Raw records:
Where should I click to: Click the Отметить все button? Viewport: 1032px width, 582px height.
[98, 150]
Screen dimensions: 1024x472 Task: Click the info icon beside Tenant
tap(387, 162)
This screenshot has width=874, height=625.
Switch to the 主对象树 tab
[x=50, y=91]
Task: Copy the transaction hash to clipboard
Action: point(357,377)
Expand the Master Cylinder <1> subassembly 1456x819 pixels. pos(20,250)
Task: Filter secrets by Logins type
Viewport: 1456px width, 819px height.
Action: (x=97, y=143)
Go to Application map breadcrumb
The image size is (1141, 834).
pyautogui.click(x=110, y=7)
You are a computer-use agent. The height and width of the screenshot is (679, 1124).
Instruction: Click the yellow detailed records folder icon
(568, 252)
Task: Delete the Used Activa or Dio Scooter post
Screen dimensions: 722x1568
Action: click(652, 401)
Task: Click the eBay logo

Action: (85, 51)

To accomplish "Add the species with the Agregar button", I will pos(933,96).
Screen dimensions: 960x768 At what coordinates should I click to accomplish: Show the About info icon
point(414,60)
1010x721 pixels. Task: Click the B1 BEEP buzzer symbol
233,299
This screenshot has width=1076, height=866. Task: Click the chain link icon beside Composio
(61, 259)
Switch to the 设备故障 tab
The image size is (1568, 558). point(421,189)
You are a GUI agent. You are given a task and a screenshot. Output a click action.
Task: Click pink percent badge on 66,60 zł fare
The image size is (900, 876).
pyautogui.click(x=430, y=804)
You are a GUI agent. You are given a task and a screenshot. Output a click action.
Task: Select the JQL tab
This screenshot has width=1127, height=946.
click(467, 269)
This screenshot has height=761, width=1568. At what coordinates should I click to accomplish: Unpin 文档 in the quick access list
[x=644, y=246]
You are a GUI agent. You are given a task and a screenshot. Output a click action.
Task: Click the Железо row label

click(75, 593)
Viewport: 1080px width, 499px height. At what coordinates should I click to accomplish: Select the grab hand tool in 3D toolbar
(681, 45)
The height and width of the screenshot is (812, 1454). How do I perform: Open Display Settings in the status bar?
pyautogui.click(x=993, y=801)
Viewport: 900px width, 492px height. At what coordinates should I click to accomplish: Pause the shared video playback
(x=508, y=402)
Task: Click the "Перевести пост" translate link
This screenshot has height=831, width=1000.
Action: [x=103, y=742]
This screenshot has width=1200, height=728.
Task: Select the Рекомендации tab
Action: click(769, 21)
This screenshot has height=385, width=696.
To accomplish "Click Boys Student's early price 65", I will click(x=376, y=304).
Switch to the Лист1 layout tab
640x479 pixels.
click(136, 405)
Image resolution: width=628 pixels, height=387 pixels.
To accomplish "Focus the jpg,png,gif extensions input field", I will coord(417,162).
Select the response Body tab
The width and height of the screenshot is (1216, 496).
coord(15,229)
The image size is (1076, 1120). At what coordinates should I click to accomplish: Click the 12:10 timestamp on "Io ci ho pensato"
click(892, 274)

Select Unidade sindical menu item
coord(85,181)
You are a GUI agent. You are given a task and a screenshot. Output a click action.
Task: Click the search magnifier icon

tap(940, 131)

Directions: Can you reproduce verbatim the part of the entries that opens with the line containing "1010x721 pixels. Task: Click" and closes with the line containing "coord(15,229)", including both of those lines?

Answer to this exercise:
1010x721 pixels. Task: Click the B1 BEEP buzzer symbol
233,299
This screenshot has width=1076, height=866. Task: Click the chain link icon beside Composio
(61, 259)
Switch to the 设备故障 tab
The image size is (1568, 558). point(421,189)
You are a GUI agent. You are given a task and a screenshot. Output a click action.
Task: Click pink percent badge on 66,60 zł fare
The image size is (900, 876).
pyautogui.click(x=430, y=804)
You are a GUI agent. You are given a task and a screenshot. Output a click action.
Task: Select the JQL tab
This screenshot has width=1127, height=946.
click(467, 269)
This screenshot has height=761, width=1568. At what coordinates should I click to accomplish: Unpin 文档 in the quick access list
[x=644, y=246]
You are a GUI agent. You are given a task and a screenshot. Output a click action.
Task: Click the Железо row label

click(75, 593)
Viewport: 1080px width, 499px height. At what coordinates should I click to accomplish: Select the grab hand tool in 3D toolbar
(681, 45)
The height and width of the screenshot is (812, 1454). How do I perform: Open Display Settings in the status bar?
pyautogui.click(x=993, y=801)
Viewport: 900px width, 492px height. At what coordinates should I click to accomplish: Pause the shared video playback
(x=508, y=402)
Task: Click the "Перевести пост" translate link
This screenshot has height=831, width=1000.
Action: [x=103, y=742]
This screenshot has width=1200, height=728.
Task: Select the Рекомендации tab
Action: click(769, 21)
This screenshot has height=385, width=696.
To accomplish "Click Boys Student's early price 65", I will click(x=376, y=304).
Switch to the Лист1 layout tab
640x479 pixels.
click(136, 405)
Image resolution: width=628 pixels, height=387 pixels.
To accomplish "Focus the jpg,png,gif extensions input field", I will coord(417,162).
Select the response Body tab
The width and height of the screenshot is (1216, 496).
coord(15,229)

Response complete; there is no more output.